Faust - The Wumme Years 1970 - 1973
Faust are probably the crowning example of the Krautrock approach. Some musicians who had been informally jamming together were contacted by journalist Uwe Nettelbeck, who had secured a contract from Polydor Records to produce some kind of rock album. The musicians - Werner "Zappi" Diermaier, Hans Joachim Irmler, Arnulf Meifert, Jean-Hervé Péron, Rudolf Sosna and Gunter Wüsthoff- sensing a great adventure, demanded a recording studio and an unlimited amount of time to produce whatever they wanted. Amazingly, the label agreed. The band was given an old school building which was turned into a recording studio/living space. They moved in, started doing drugs, hanging out, and occasionally playing music. Fortuitously, they were also provided an engineer, Kurt Graupner, who managed to get the insanity onto tape. Graupner was one of the best recording engineers in Germany at the time, and created many new recording techniques and devices in an attempt to capture what the musicians were doing. The three years Faust spent recording at Wumme netted two albums and a wealth of material, some of which was used for later albums. The Wumme Years contains 59 tracks ranging in length from 25 seconds to 22 minutes. It includes the entirety of the first two albums and much unreleased material, many pieces being experiments. The experiments themselves are quite intriguing- they might not really go anywhere, but they show a creative band of musicians searching for unique material.

Nat King Cole
Another incredible box set- this gives us 100 tracks by one of the greatest vocalists of all times. Ranging from his earliest jazz recordings in the 40s (including his often overlooked piano virtuosity) to his popular work in the 50s and 60s. There's even an unreleased gem- a seven minute opus titled Mr. Cole Don't Rock N Roll. Cole is one of the most popular vocalists of all time, second in hit records only to Frank Sinatra. His smooth delivery is distinctive. During his career he conquered every medium- live performance, recordings, radio, television and films. His recording of Mel Torme's "The Christmas Song" is arguably THE quintessential Christmas recording. He wrote many of his songs, including the familiar "Straighten Up and Fly Right."

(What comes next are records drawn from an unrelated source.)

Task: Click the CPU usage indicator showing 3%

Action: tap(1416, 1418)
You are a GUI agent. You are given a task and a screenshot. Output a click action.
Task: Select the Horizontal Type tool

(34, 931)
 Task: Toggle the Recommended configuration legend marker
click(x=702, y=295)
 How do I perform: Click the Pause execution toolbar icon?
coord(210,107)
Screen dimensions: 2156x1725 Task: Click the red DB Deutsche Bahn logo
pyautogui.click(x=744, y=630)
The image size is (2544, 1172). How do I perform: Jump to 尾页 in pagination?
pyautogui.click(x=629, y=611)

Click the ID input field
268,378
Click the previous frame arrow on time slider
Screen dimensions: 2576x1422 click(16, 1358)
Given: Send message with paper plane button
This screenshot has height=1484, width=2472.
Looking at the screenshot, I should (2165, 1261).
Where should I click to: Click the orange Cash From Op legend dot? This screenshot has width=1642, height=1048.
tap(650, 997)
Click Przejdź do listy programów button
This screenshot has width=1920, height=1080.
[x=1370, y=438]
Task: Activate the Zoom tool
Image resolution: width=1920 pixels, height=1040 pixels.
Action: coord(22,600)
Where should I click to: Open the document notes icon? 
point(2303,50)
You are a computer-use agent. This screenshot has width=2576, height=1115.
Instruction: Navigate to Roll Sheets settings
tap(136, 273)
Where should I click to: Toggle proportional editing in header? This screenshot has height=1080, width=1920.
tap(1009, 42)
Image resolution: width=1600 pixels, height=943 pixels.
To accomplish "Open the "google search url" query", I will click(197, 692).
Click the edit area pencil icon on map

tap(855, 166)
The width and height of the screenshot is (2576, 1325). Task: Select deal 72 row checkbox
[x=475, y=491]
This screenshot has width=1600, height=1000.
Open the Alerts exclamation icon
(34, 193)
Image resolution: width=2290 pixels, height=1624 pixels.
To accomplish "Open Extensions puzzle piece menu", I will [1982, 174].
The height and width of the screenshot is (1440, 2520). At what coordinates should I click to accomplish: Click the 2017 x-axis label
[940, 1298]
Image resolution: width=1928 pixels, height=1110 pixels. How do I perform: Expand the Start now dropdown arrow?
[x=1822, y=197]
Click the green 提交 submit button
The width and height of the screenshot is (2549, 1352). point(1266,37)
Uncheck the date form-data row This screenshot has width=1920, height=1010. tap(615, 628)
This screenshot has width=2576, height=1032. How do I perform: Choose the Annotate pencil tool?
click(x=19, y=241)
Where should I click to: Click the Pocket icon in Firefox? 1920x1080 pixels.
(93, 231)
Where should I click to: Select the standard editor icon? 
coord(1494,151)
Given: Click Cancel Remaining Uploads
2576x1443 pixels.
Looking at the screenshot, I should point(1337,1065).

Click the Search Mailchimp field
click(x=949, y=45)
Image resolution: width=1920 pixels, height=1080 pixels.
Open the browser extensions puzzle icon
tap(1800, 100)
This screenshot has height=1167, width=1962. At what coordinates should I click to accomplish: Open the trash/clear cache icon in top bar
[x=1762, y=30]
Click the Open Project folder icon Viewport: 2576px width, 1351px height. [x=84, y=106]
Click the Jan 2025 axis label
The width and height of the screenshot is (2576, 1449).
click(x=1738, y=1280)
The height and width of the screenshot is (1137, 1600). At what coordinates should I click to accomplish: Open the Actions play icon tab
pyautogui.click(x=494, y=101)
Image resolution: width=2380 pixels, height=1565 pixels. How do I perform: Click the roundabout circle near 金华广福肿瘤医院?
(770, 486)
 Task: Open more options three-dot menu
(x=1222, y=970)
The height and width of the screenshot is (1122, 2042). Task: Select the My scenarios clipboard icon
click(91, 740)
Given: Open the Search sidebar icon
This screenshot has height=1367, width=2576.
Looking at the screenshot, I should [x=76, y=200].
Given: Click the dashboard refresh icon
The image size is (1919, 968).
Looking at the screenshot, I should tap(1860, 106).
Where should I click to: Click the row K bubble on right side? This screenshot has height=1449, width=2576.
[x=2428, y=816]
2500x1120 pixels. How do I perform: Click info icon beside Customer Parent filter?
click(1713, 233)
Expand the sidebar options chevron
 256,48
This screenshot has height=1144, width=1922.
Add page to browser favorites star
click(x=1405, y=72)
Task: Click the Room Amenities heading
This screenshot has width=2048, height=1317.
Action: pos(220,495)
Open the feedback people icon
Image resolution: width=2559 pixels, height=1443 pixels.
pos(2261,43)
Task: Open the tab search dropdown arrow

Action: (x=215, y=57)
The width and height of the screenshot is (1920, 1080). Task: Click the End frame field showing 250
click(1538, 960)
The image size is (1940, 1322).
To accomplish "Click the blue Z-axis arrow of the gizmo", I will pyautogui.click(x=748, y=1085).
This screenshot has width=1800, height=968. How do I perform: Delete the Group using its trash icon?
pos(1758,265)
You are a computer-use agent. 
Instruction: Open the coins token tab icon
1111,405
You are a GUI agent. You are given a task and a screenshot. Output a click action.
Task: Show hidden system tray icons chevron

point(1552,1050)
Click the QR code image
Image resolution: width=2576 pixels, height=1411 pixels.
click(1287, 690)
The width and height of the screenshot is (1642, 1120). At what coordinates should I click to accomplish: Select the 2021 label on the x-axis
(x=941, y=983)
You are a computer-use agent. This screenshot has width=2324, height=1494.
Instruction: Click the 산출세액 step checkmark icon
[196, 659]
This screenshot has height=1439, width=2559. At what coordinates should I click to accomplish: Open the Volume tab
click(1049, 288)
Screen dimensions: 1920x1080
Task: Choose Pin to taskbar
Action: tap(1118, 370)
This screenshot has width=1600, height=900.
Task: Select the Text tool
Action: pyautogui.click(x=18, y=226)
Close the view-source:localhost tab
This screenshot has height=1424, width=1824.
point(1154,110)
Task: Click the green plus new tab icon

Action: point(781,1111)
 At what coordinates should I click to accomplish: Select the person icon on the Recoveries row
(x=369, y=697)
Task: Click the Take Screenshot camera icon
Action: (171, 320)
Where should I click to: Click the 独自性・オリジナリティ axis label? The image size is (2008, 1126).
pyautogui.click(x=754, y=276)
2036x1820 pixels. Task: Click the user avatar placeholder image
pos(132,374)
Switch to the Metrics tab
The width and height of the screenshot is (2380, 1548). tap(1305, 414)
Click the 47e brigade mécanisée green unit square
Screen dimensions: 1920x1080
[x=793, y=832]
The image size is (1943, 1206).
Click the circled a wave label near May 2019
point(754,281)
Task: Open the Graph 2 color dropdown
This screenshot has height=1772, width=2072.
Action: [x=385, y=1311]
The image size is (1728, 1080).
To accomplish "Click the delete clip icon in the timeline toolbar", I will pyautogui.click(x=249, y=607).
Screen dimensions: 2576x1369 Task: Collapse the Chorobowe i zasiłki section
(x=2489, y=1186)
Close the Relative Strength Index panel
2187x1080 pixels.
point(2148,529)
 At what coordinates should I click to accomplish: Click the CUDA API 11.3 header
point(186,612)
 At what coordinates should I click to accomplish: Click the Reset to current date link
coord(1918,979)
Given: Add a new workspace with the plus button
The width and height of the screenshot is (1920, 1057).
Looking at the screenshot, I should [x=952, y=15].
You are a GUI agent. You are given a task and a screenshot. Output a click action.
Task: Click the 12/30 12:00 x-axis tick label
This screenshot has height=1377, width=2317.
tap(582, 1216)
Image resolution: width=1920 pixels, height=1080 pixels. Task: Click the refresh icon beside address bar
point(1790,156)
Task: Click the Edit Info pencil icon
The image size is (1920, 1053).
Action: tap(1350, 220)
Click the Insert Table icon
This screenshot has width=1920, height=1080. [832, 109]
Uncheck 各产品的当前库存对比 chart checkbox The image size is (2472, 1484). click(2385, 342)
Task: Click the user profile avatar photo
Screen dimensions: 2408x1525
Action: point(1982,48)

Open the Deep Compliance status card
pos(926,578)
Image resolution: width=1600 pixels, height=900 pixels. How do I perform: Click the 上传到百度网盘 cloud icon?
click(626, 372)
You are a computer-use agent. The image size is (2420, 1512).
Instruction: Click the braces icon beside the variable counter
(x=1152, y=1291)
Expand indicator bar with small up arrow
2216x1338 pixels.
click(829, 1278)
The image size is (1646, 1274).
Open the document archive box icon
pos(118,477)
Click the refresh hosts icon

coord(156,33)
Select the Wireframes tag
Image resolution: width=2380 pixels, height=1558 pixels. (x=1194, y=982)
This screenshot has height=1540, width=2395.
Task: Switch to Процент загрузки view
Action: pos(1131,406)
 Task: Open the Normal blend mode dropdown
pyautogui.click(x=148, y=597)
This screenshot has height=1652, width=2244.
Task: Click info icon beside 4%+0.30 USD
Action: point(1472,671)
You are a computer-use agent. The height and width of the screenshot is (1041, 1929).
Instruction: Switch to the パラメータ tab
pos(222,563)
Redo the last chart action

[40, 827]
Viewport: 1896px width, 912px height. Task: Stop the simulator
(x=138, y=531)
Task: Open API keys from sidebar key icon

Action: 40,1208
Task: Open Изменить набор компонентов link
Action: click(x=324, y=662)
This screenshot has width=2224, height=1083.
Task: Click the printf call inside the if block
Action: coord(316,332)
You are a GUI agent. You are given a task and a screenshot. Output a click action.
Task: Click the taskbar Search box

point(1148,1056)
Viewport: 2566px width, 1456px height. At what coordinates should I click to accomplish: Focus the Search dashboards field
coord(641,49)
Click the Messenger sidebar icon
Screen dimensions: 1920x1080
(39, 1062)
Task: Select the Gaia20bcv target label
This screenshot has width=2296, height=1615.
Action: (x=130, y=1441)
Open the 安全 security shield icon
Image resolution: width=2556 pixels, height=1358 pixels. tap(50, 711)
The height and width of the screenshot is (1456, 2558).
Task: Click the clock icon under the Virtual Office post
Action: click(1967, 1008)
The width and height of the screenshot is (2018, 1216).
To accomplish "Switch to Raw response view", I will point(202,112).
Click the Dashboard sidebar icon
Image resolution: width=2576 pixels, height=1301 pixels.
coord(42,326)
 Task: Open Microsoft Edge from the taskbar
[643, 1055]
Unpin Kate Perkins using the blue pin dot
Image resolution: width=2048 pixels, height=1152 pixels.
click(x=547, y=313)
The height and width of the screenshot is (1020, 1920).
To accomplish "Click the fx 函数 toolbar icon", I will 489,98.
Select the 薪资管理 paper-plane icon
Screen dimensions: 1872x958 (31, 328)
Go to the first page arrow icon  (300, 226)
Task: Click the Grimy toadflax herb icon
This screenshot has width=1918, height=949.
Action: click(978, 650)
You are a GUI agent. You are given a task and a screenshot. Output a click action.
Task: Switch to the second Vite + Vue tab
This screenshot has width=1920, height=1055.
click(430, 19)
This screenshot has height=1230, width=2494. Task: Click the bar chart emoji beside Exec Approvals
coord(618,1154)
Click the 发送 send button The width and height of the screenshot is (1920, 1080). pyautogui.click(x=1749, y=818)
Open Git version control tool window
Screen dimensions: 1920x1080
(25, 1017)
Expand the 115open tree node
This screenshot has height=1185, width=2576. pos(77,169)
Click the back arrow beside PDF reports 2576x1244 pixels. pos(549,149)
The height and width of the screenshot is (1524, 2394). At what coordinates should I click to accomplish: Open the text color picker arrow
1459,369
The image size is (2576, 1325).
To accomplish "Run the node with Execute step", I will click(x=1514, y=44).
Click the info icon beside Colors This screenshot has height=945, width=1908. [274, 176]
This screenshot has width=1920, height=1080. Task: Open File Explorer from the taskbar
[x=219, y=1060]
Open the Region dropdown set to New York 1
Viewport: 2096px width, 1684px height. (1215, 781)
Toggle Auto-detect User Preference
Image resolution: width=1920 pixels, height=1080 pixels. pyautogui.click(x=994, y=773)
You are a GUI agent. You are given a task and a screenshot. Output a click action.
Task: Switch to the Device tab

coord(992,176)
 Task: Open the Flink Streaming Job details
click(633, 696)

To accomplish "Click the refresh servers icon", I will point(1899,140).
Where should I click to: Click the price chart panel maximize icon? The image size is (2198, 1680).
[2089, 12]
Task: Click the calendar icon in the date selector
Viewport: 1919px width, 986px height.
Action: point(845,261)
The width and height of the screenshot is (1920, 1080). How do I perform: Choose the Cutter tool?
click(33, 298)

That's all for now. I'll write more as soon as I get a chance.

You can hear all this music, and much more on:

NeverEndingWonder Radio
Tune in via the above link or in iTunes, look in the radio section under "Eclectic."


Wayne said...

I've really been enjoying the Nat King Cole--excellent stuff!

NeverEndingWonder said...

Iknew you would appreciate it Wayne! Truly one of the greatest.